Assignment » List, from the lines below, each one with "size" in it.

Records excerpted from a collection
───

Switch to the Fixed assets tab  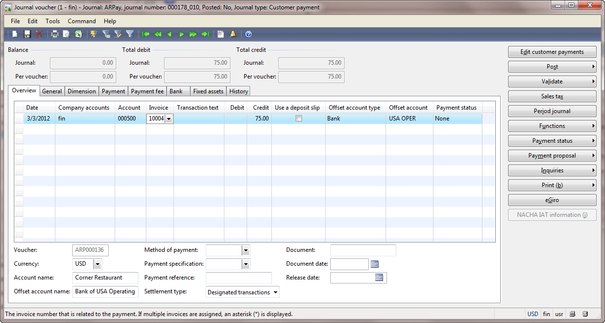point(209,91)
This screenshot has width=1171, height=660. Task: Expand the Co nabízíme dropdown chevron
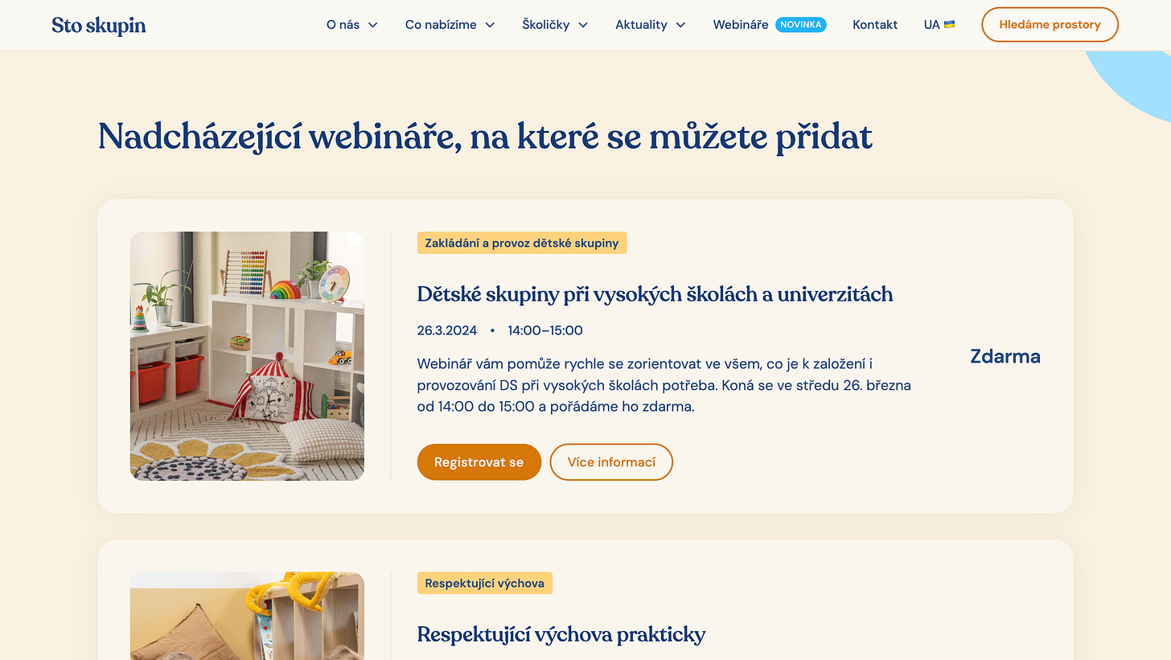click(490, 25)
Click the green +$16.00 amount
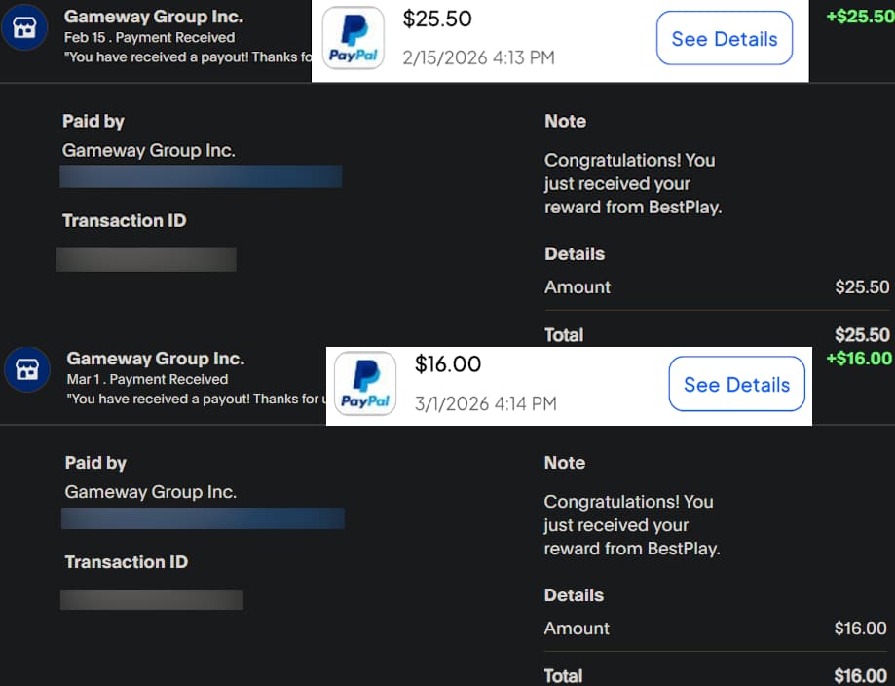 pyautogui.click(x=859, y=359)
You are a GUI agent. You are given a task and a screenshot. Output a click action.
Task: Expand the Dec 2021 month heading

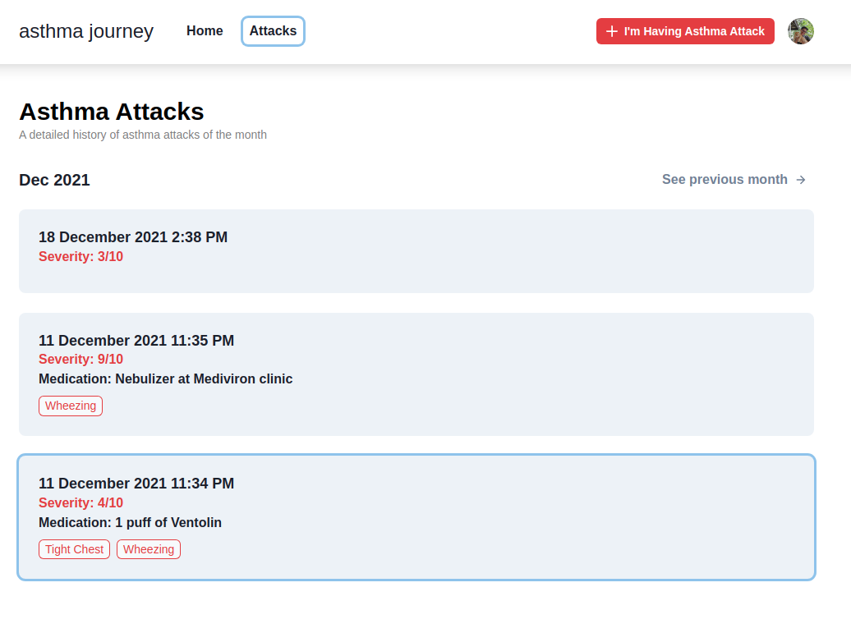click(x=54, y=179)
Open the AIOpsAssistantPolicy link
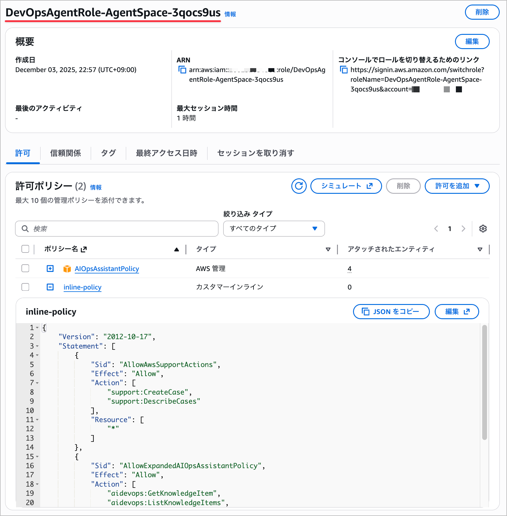This screenshot has height=516, width=507. point(107,269)
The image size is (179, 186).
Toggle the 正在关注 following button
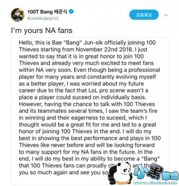tap(144, 15)
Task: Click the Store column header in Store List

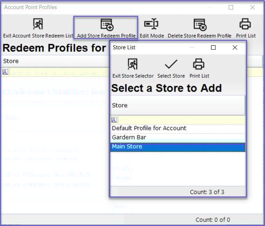Action: point(177,105)
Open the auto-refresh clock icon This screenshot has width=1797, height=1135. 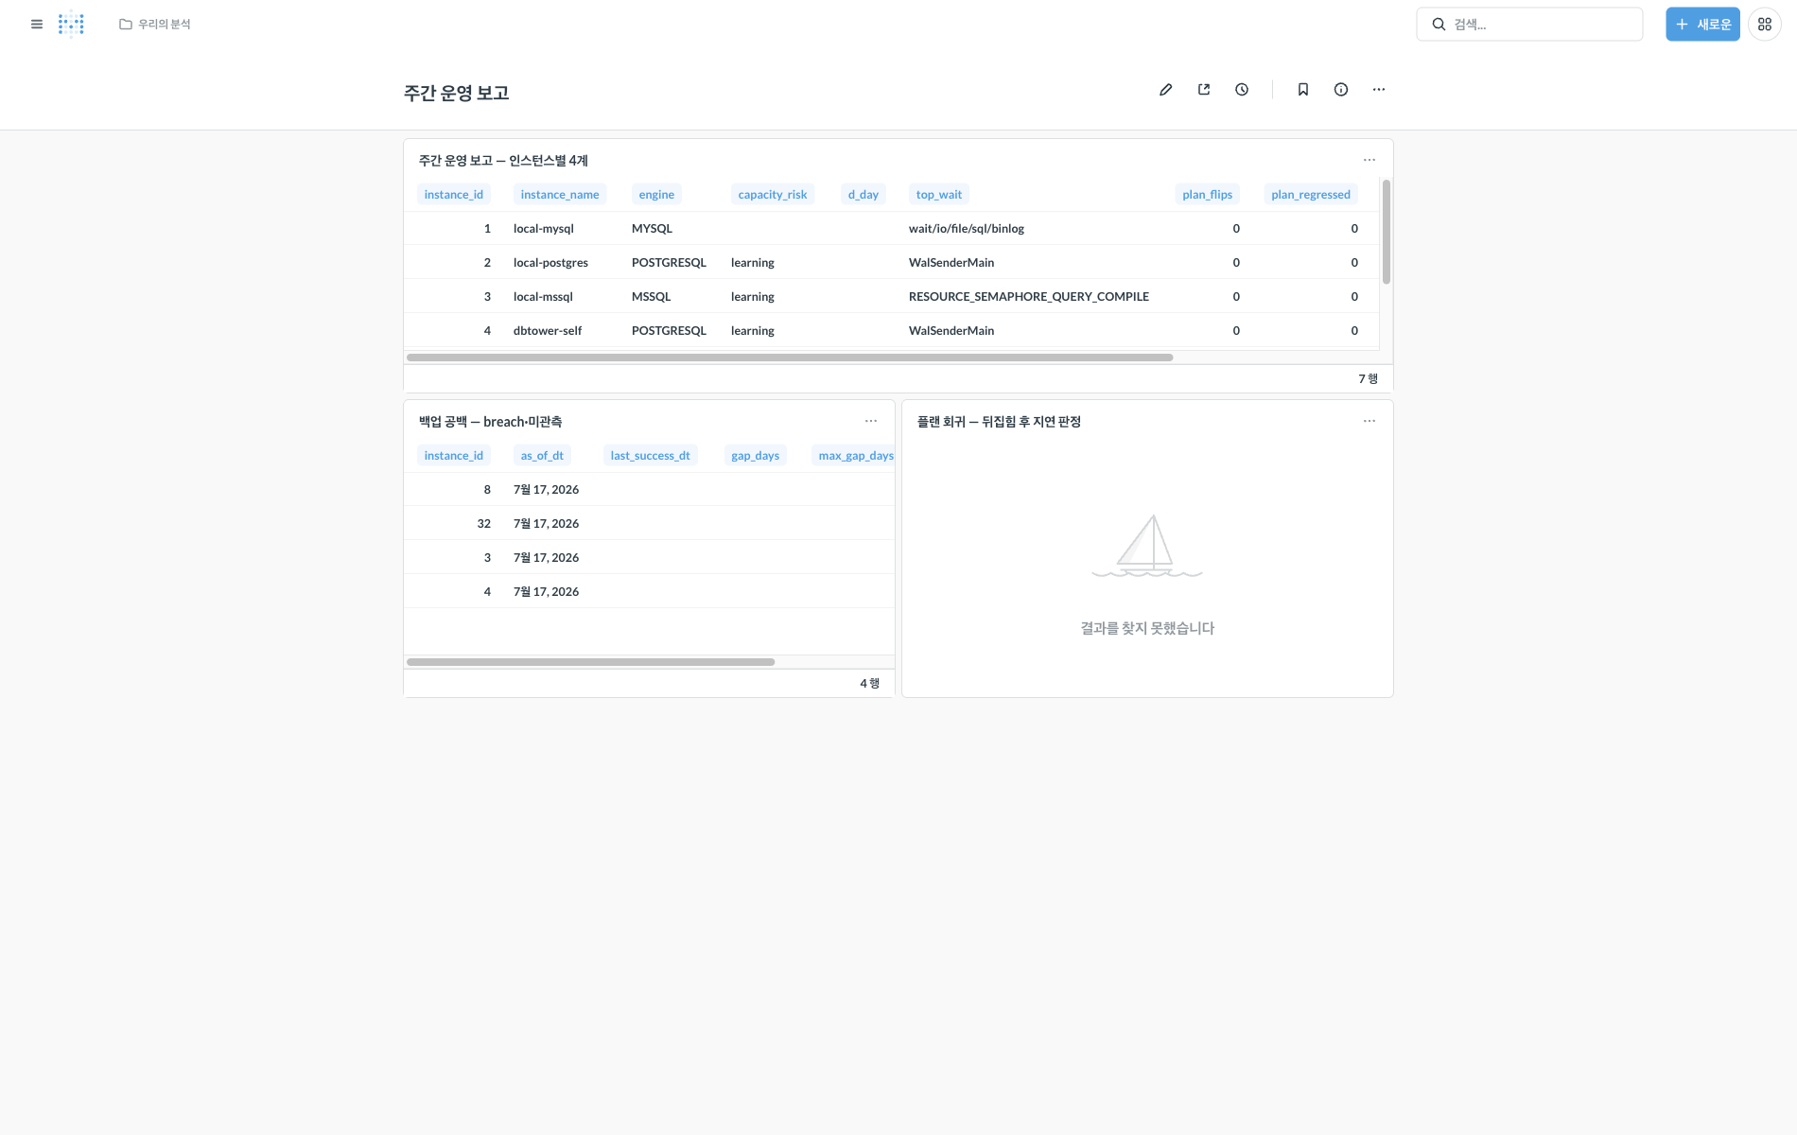pyautogui.click(x=1242, y=90)
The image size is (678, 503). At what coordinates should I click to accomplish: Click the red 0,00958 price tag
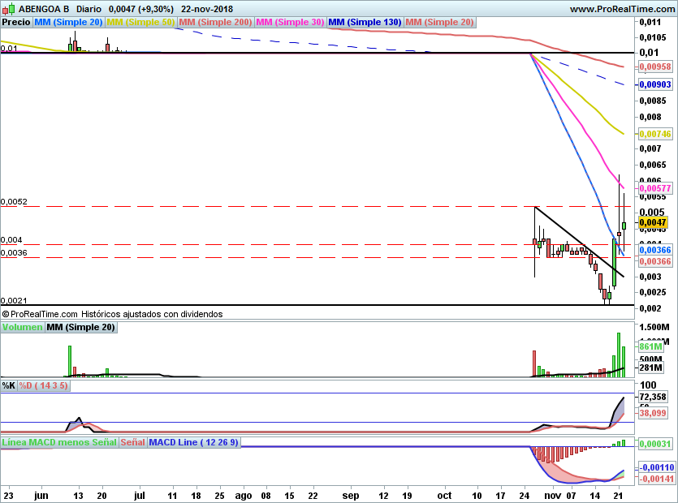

───

Output of the exercise »
The image size is (179, 186).
The image size is (678, 503). At what coordinates should I click to accomplish: Click the red 0,00958 price tag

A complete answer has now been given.